Ahh..terlalu sering taushiyah ini kubaca juga ku dengar. Sesering aku yang
tak juga mampu mengaplikasikannya. Bosan juga otakku untuk mencerna!! Sebosan
para ulama yang mungkin saat bertemu sisi sisi manusianya juga bosan dengan
ulahku yang tak juga berubah warna. Hitam jadi kelabu. Kelabu jadi putih. Putih
jadi jernih. Jernih semakin bening. Bening jadi segar. Segar jadi mekar. Mekar
jadi tenar. Di taman syurga-Nya. Uuuuggghhhh kapan kamu begitu???
Jika Allah menganugerahi kesempurnaan indera pada diri kita. Maka melihat.
________________________
**SOAL:** Salin kata demi kata bagian potongan dokumen tentang taushiyah di atas, dari "Ahh..terlalu sering taushiyah" sampai "kita. Maka melihat.".

**BARIS DATA:**
________________________
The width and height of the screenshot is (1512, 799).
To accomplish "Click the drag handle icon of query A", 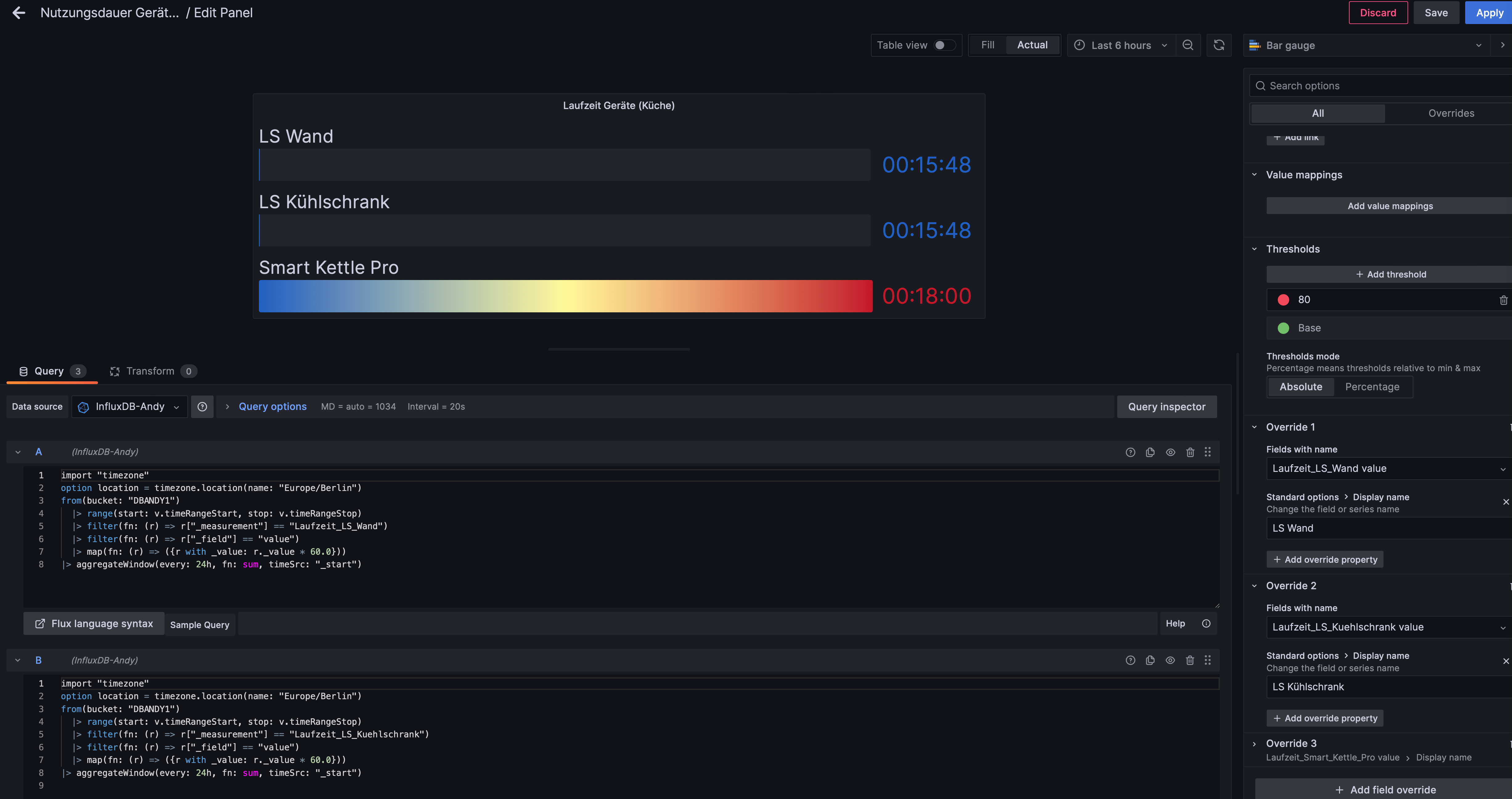I will [x=1208, y=452].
________________________
**LATIHAN SELESAI:**
Ahh..terlalu sering taushiyah ini kubaca juga ku dengar. Sesering aku yang
tak juga mampu mengaplikasikannya. Bosan juga otakku untuk mencerna!! Sebosan
para ulama yang mungkin saat bertemu sisi sisi manusianya juga bosan dengan
ulahku yang tak juga berubah warna. Hitam jadi kelabu. Kelabu jadi putih. Putih
jadi jernih. Jernih semakin bening. Bening jadi segar. Segar jadi mekar. Mekar
jadi tenar. Di taman syurga-Nya. Uuuuggghhhh kapan kamu begitu???
Jika Allah menganugerahi kesempurnaan indera pada diri kita. Maka melihat.